As it turned out, Kochav did get sick. So did his wife, who has also been treating people with COVID-19. The fear changed how he interacted with patients and their families. “Dealing with family members was particularly emotional,” he told me. “I saw my fears coming true in what they were experiencing. I could so easily project myself into their position.” A doctor can feel some distance from patients with chronic ailments, such as heart disease or diabetes. Not so with a virus that threatens to infect everyone.

As the weeks went on, Kochav experienced a gradual hardening: phase two. “When you’re exposed and exposed and exposed to something, it becomes less scary,” he said. “There was this desensitization and detachment.” He noticed colleagues who had previously changed into street clothes before and after shifts departing the hospital in scrubs; some forgot to put on eye protection as they walked toward patient rooms, scurrying back to collect face shields. His own approach to patients began to shift. Everyone had the same disease; many fared poorly regardless of what he did; treatment became mechanical. “I felt disconnected,” he said. “I’m not sure if it’s because I overinvested earlier and was just emotionally spent, or because every day was an endless stream of the same thing. But I went from seeing every patient as my mom, my dad, my wife, to seeing every patient as a lab value and ventilator setting.”

Others apparently felt the same way, because soon Kochav’s I.C.U. developed a plan to restore humanity to its work. The unit began asking families to send in photos and double-sided sheets describing each patient’s life and interests. Some families wrote from the first-person perspective of the patient—he was introducing himself. Soon, I.V. poles were covered with paragraphs describing years past and laminated pictures of children, grandchildren, vacations, and graduations. “I’d go to check a patient’s ventilator settings and suddenly I’d see their smiling face at a barbecue,” Kochav said. “I’m caring for people again.” He hopes this new, third phase will last.

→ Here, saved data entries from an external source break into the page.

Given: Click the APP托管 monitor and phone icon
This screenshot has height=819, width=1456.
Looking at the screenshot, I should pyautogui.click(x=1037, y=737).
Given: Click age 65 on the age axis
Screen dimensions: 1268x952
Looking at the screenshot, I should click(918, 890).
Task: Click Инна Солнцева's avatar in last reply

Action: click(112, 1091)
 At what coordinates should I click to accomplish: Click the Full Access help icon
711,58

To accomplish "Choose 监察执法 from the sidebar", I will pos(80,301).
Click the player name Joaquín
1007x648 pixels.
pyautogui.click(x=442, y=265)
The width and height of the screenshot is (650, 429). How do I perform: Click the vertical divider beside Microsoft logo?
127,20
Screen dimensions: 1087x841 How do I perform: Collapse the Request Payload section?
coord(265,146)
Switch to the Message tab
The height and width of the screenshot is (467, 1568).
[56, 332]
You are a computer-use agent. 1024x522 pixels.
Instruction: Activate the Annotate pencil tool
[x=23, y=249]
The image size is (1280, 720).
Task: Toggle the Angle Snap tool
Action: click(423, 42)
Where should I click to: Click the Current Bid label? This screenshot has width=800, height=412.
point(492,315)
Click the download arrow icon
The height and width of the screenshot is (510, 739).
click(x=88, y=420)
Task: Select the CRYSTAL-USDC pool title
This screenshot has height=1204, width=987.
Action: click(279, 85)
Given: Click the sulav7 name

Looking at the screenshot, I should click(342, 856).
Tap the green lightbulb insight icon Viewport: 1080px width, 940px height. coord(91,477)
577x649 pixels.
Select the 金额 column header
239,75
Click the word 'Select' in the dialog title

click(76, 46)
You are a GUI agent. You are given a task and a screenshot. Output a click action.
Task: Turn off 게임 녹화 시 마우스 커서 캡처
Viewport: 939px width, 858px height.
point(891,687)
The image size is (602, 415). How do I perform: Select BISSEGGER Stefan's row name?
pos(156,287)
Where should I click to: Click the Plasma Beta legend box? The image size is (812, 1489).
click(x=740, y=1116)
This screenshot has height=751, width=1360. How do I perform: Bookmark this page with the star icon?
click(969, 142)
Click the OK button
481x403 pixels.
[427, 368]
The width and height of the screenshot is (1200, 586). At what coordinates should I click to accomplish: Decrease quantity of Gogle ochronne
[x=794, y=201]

Coronavirus patients go through phases, too. In early March, David and his partner, Emily, left the city with his sister and brother-in-law to stay on Long Island. (They asked me not to use their real names to protect their privacy.) David exercised six days a week and, at thirty-five, had never been seriously ill. When he woke up feeling unwell, he attributed his fatigue to a bad night’s sleep. That evening, he entered the kitchen, where his sister was eating a sweet potato; overcome by nausea, he started up the stairs, then fainted, hitting his head on a railing and opening a gash above his left eyebrow.